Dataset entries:
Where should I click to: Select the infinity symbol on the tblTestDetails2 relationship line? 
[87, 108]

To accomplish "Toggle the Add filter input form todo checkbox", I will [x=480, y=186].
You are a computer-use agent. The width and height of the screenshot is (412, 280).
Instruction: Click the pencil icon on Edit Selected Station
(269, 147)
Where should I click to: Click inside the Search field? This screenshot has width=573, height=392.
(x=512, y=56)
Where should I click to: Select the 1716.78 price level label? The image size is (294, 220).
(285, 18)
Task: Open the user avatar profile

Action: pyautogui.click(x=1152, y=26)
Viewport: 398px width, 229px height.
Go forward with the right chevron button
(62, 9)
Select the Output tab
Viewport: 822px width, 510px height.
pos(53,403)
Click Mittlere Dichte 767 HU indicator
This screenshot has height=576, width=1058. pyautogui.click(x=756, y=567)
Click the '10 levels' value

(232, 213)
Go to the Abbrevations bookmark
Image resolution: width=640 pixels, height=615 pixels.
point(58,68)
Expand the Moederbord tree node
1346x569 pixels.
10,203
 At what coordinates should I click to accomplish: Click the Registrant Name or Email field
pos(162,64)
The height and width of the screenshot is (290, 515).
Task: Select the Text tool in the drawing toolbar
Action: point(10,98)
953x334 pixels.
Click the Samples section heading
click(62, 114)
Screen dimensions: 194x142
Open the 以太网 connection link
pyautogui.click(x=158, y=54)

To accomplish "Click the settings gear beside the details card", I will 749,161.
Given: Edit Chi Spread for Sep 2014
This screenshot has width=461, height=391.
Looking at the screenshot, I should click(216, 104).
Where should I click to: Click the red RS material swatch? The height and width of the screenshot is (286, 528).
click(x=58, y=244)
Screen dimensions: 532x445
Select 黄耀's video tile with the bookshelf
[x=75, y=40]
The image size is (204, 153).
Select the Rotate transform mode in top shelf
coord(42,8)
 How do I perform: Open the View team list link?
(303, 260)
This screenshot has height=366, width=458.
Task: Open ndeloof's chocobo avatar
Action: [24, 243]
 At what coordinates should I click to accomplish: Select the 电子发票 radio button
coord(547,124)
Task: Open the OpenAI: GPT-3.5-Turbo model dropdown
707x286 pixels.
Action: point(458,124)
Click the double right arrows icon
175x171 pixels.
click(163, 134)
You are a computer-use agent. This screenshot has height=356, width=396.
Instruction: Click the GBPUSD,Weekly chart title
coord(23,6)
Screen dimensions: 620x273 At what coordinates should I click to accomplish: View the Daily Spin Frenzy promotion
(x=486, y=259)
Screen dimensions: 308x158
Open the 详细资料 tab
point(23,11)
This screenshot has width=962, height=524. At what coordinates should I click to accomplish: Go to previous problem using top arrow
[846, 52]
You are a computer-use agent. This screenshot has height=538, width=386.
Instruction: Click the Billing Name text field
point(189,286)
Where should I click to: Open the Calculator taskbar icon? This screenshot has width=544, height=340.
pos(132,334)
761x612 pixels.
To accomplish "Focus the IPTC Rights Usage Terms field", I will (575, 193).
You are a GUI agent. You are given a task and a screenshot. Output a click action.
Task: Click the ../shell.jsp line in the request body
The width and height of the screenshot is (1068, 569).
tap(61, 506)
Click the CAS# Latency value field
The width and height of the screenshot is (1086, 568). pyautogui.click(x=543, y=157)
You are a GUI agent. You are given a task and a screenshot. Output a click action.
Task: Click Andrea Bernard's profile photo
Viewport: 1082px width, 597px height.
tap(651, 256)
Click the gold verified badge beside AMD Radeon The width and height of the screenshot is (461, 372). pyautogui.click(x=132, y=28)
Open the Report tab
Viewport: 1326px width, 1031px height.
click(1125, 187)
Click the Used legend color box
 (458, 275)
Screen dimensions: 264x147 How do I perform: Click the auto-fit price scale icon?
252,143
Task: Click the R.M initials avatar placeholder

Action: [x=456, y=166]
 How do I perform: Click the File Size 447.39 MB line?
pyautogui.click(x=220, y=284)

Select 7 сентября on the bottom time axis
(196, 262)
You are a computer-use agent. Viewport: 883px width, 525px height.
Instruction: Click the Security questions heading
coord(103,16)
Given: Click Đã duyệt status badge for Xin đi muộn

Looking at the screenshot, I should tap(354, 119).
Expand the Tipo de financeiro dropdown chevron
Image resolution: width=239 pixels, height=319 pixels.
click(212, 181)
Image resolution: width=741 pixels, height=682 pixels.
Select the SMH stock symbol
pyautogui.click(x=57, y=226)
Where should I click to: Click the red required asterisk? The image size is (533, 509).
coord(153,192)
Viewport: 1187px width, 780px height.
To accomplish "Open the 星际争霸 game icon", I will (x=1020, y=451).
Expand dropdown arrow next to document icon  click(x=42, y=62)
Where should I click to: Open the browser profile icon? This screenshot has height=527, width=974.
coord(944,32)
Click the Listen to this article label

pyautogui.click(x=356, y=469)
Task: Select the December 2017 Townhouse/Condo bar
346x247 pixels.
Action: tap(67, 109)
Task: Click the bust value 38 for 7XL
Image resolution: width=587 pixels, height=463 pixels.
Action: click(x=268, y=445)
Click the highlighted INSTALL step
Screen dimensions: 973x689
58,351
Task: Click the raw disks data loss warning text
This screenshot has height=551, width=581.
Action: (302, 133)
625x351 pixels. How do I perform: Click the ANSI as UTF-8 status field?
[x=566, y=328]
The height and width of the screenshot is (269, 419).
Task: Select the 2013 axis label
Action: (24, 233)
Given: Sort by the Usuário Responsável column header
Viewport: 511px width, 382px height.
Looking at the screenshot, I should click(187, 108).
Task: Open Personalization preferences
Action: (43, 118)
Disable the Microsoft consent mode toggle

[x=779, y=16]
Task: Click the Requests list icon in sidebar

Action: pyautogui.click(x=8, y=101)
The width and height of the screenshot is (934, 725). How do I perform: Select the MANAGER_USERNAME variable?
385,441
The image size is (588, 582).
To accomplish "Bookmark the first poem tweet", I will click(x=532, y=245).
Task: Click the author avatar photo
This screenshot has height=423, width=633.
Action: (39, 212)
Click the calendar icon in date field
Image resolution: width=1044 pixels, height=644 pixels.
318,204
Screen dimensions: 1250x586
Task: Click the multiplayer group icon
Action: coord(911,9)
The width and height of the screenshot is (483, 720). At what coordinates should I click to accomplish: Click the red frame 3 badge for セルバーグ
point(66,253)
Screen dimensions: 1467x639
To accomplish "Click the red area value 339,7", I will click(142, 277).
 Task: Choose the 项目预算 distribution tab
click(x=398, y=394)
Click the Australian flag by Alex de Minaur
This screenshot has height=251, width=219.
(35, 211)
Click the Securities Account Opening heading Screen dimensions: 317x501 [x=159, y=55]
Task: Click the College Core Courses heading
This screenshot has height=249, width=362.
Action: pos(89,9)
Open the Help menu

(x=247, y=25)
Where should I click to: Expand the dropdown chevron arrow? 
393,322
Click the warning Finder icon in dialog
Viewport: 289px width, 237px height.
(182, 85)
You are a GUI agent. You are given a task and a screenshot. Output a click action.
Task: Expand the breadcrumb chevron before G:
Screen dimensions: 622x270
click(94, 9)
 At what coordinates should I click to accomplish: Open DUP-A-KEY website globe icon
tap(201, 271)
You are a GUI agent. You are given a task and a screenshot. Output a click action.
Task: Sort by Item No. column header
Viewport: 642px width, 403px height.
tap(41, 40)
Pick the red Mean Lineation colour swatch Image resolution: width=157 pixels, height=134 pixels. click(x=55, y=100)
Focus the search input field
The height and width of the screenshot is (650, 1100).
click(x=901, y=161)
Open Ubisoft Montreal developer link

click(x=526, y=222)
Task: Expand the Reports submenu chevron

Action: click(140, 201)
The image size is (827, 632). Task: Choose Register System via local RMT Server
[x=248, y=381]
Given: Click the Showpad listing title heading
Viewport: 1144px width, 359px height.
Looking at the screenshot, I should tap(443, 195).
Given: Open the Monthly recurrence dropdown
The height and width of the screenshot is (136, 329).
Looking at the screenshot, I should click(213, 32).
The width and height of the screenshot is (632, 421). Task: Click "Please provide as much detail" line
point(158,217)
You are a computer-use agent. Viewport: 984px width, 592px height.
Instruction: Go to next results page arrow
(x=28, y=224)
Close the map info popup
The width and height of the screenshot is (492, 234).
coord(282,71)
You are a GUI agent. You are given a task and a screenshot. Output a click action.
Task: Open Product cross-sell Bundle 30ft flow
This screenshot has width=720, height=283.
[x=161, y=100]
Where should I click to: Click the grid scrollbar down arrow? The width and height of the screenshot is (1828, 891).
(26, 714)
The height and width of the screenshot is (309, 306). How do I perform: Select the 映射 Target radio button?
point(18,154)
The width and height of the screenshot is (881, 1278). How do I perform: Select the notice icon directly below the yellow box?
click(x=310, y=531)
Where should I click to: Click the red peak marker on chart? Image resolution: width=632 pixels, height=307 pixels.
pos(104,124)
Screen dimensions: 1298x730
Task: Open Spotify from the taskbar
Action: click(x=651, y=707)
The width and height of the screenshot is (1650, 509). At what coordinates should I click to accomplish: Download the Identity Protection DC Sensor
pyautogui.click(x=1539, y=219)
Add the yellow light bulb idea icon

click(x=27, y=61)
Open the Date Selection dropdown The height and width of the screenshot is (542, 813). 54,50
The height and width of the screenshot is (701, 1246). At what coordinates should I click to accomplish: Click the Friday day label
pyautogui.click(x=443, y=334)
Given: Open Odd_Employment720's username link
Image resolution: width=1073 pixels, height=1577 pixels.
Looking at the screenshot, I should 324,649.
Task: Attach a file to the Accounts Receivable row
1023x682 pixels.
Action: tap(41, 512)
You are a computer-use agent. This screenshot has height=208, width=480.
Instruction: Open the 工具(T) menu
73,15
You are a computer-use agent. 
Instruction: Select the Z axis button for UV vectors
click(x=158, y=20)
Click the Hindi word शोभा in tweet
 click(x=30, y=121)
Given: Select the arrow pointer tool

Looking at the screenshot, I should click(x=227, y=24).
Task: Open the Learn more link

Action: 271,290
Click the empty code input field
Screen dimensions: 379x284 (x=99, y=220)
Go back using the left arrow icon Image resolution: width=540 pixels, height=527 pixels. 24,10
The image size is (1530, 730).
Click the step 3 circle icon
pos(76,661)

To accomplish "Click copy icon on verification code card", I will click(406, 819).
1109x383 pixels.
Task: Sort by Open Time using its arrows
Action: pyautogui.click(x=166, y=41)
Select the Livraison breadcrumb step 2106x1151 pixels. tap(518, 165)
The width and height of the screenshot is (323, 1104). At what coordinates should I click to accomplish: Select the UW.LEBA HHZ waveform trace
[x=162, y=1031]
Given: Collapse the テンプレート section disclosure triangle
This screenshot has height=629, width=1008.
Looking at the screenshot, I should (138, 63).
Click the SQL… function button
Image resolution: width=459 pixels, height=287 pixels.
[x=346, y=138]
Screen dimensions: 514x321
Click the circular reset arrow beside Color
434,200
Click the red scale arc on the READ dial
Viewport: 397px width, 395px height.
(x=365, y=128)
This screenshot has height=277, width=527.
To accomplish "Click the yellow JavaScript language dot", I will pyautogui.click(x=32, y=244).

> [WHAT YOU NEED TO DO] An exact copy of the lines above between the line holding "The width and height of the screenshot is (323, 1104)." and the line holding "This screenshot has height=277, width=527.", inclusive, is the whole answer.

> [ANSWER FOR THE TASK]
The width and height of the screenshot is (323, 1104). At what coordinates should I click to accomplish: Select the UW.LEBA HHZ waveform trace
[x=162, y=1031]
Given: Collapse the テンプレート section disclosure triangle
This screenshot has height=629, width=1008.
Looking at the screenshot, I should (138, 63).
Click the SQL… function button
Image resolution: width=459 pixels, height=287 pixels.
[x=346, y=138]
Screen dimensions: 514x321
Click the circular reset arrow beside Color
434,200
Click the red scale arc on the READ dial
Viewport: 397px width, 395px height.
(x=365, y=128)
This screenshot has height=277, width=527.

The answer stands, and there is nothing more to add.